In death, I believe, I will be where I can rest without worry, without the knowledge of all the lives that I have and still do see suffering around me and those I don’t even know of but can feel somehow as I consistently wish the human race the same happiness, the same peace of a reality after death, as beautiful as life can be, for me, because living without the thought of one day resting in peace with love is just to much for me to handle. I recognize this could all be just my pipedream, but I like the smoky haze that fills my eyes, to me it seems clearer than a cloudless day (this isn’t just high thinking, not now). I WANT there to be a place where I can hold my loved ones and not feel their pain, where I can breath without the worry when “Murphy” will arrive and hand me the despair card, for myself preferably over somebody I love, you see, Murphy has been my lover for all my life, I have grown accustomed to his company. I feel the pain, I feel suffering, be it humans animals or others, I feel pain intensely, especially suffering pain, it physically devastates me to see or hear of others suffering. Just the realty of living my own life is eased with the vision of death that brings together all that is good about living, I just seem to feel to much of life’s pain sometimes and it becomes overwhelmingly heavy, too heavy to carry on and I get lost in attempting to understand why everyone does not feel the pain of others too (as intensely as I do). I always thought empathy was inherent in the nature of mankind, it has become even more painful to recognize just how much humans don’t experience each others pain, it frightens me at times, but all I can think is that IS the direction we are moving in, that one day we will ALL be able to realize the pain that our actions can create in others and that ownership of others pain is even doubly painful.

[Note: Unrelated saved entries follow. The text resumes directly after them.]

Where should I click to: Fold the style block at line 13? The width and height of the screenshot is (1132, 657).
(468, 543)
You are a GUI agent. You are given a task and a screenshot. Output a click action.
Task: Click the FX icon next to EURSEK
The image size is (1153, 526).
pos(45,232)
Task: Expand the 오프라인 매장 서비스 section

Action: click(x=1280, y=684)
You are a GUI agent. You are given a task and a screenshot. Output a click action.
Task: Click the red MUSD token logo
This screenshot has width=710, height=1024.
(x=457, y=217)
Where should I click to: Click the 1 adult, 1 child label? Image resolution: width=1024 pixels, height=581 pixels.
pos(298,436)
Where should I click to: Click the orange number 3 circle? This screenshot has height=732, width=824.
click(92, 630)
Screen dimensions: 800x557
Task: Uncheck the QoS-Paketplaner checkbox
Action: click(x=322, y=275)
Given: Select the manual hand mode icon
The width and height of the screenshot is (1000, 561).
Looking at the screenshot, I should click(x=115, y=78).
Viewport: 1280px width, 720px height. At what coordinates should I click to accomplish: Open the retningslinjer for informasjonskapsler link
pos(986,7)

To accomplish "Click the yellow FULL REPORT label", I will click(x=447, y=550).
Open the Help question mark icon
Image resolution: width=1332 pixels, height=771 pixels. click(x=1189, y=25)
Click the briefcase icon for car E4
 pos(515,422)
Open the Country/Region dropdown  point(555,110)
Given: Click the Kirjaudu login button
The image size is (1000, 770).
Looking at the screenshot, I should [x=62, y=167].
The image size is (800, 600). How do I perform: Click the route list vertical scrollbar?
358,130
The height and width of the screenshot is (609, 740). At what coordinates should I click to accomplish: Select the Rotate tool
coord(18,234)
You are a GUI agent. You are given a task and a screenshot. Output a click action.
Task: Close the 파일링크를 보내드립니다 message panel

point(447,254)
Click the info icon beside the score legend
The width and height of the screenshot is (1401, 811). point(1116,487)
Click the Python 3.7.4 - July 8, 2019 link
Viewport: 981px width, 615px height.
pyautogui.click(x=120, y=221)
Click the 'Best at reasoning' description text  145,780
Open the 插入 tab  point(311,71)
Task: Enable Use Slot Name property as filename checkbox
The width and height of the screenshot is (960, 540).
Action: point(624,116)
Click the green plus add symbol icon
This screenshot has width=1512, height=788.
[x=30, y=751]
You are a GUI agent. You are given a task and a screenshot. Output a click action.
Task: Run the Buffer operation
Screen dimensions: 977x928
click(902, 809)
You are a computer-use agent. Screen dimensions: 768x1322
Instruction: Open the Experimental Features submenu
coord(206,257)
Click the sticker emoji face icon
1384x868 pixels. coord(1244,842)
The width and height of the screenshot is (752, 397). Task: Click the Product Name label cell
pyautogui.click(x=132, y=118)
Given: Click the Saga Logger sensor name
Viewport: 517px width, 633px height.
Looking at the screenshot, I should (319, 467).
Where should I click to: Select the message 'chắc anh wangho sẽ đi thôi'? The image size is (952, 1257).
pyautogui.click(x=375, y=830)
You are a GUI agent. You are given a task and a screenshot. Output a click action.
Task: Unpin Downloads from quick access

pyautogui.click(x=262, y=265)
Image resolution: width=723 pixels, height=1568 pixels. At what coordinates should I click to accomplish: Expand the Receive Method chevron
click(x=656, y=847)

I grow tired of life’s pain so often that it just seems like a nicer world to live in where I can believe that one day I will experience something akin to floating without thinking at all, where I am surrounded by the soft waves of buoyant bliss in a sunset of no worries and a sensation of oneness with all that is nature and its cyclic abundance that creates the evolution of human existence. When I think of the world, when I think of life I picture a massive unending carousel where people simply hop on and off and then travel to other parts of the park for amusements thrill, it just makes the price of admission all that much better when I believe my friends and family are simply in another line waiting for me to join them and experience that ride too. Funnel cakes and cotton candy and children laughing, young lovers holding hands, married couples holding each other and old people sitting closely on the benches remembering when, just remembering when. Yeah, I believe there is more, I believe there is a lot more than just this short life…… why not?

Where do you think you go when you die Leto, the ground just seems like an answer that empties the park of the day’s memories, imho, but I know there are many who just don’t need to believe in an “afterlife” I’ve tried that route and it just left my life feeling so empty so I figured who is it hurting to believe there really may be more?

Oh and if you were talking literally where did he go, his ashes are in a little plastic bag, in a cheap white plastic box placed inside the pretty red box I carried his carcass to the crematorium in. His ashes are right next to my bed, creepy huh? (but his life is living in my heart, so deeply entrenched as to feel alive at times, moments where I can hear his meow and smell his cedar fur, but I could say the same about all the ones I have loved who are not with me, at times I can feel their hearts in mine, can sense their love and presence in a way that I cannot explain but just know they are still a part of me, creepier still, I know…..)

p.s. Have just now cracked that first beer so this was sober fingered, go figure?